Task list.
- A) Set down, word for word, everything in the article on Mexico's drug war below from "On the plus" down to "in television-obsessed America.".
- B) Resume the article on Mexico's drug war below, picking up right after its last sentence.

Text provided.
▶

¿o te la hacen?
As if Mexico’s exceedingly violent drug war wasn’t disturbing enough, Human Rights Watch recently issued a report in which it brought to light the involvement of Mexican security forces in the “forced disappearances” of at least 149 civilians. It also highlighted cases of collusion of the police and the military with criminal networks, often in the extortion of the victims’ families. If anything, this report should drive the final nail into the coffin of the Mexican government’s disastrous, misguided and US-financed military approach in the fight against the country’s drug cartels. And the report’s fallout should by no means be limited to Mexico, as President Obama has to wake up to the basic reality of the Mexican crisis. First, the US has an important role to play in bringing about a shift to a more prudent strategy. Second, the US has a big stake in doing so, both because of Mexico’s wholly unremarked-upon potential, as well as the grave peril the country currently finds itself in.
On the plus side (and how many Americans know this?), Mexico is currently America’s second largest export market, with much discussed China merely being third. After decades of failing to live up to glittering expectations, Mexico now stands a real chance of making it; it will soon have lower labor costs than Beijing. Already Mexican giant Cemex is America’s largest cement maker, while Univision is presently the fifth largest network in television-obsessed America.
Yet all these tantalizing economic possibilities are presently at grave risk, as Mexico is balanced on a knife’s edge between transformational economic success and startling collapse. Let us be clear about the gravity of the problem: Mexico is being overrun by criminal networks to the point where it is becoming a failed state. The official body count for the period 2006-2011 stands at a staggering 47,515 drug-related deaths, which may well be an undercounting of the carnage (60,000 deaths is probably a better estimate). Entire regions are ruled by the cartels, and there is little to suggest that the Mexican government will soon regain the upper hand, with previous President Felipe Calderon mournfully admitting during his last days in office that given present conditions, it is “impossible to stop the drug trade.”
The two most important criminal organizations responsible for Mexico's endemic violence are the Sinaloa and the Zetas. The Sinaloa cartel, led by people with apt but uncool nicknames like El Chapo (Shorty) and El Gordo (Fatty), is the larger of the two in terms of turnover. Even according to the most conservative estimates, the Sinaloa make some $3 billion a year, which would put them on a par with legitimate companies like Facebook and Netflix. While sometimes brutally violent, the Sinaloa are aware of the adverse effect force often has, leading to the alienation of the local population and state retaliation. Bribes rather than gunfire and torture are their preferred means of persuasion, as they don’t get in the way of business.

◀

The data.

▶

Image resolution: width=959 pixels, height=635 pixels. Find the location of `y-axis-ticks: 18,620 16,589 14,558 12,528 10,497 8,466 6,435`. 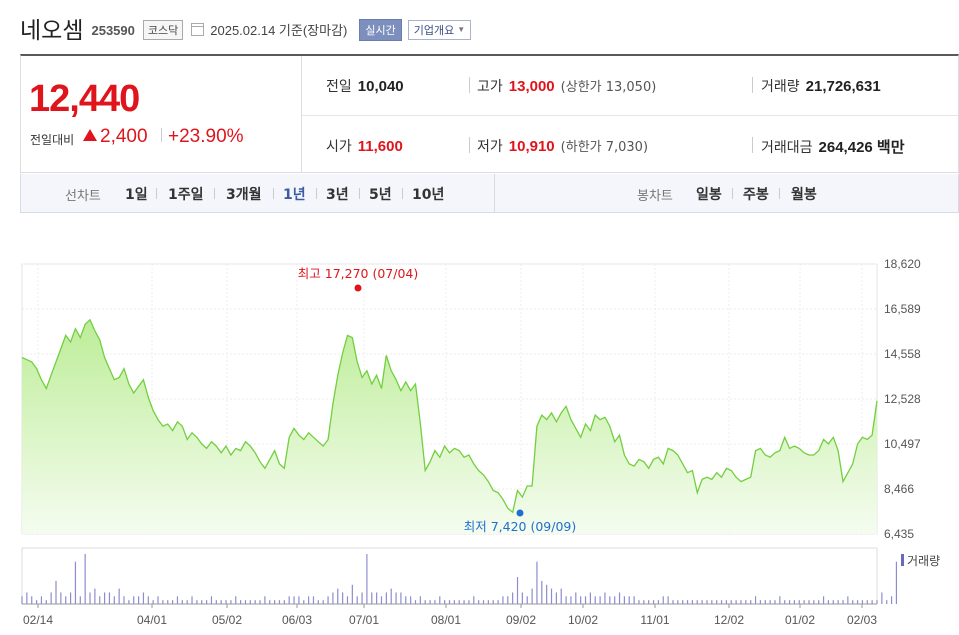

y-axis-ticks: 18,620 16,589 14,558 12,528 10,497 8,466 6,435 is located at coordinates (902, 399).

◀

Your written answers.
- A)
On the plus side (and how many Americans know this?), Mexico is currently America’s second largest export market, with much discussed China merely being third. After decades of failing to live up to glittering expectations, Mexico now stands a real chance of making it; it will soon have lower labor costs than Beijing. Already Mexican giant Cemex is America’s largest cement maker, while Univision is presently the fifth largest network in television-obsessed America.

- B)
In this, they differ from their main rivals, the Zetas. Founded by rogue elements of the Mexican Special Forces, the Zetas are known for their proclivity for extreme violence. They mutilate bodies and put them on display to intimidate their competitors as well as to terrorize local populations into silence. In their conflict with the Sinaloa, which accounts for a large part of the current violence in Mexico, the Zetas have made some headway, as they now control more territory than any other cartel in the country. Several sources have even reported daring raids by the Zetas into Sinaloa territory.
While it is true that the Zetas recently lost several leaders in shoot-outs with the police, it is far from clear that this has had much impact on the group’s functioning. There are plenty of eager candidates to fill the elite ranks, with many underlings generally considered to be even more cruel and violent than their predecessors. However, far more worrying from the Zetas’ point of view is the schism that is currently believed to be tearing the group apart. But even this is not good news for average Mexicans, as confrontations between the two main factions may well lead to further escalations of violence.
During his term as President, Calderon wholly committed himself to a US-backed war on the cartels, which included greater intelligence exchange, US training missions for Mexican security forces and a series of constitutionally dubious US drone flights over Mexican territory. Calderon's hard line, however, failed to yield any meaningful results. The new President, Enrique Peña Nieto, is probably less willing to follow the White House’s lead, as he campaigned on a platform of reducing violence being the new priority; his main concern is the security of his population rather than the dismantlement of the cartels. This, to the obvious detriment of US policy, opens up the possibility of a silent entente in which the Mexican state and the cartels stay out of each other's way.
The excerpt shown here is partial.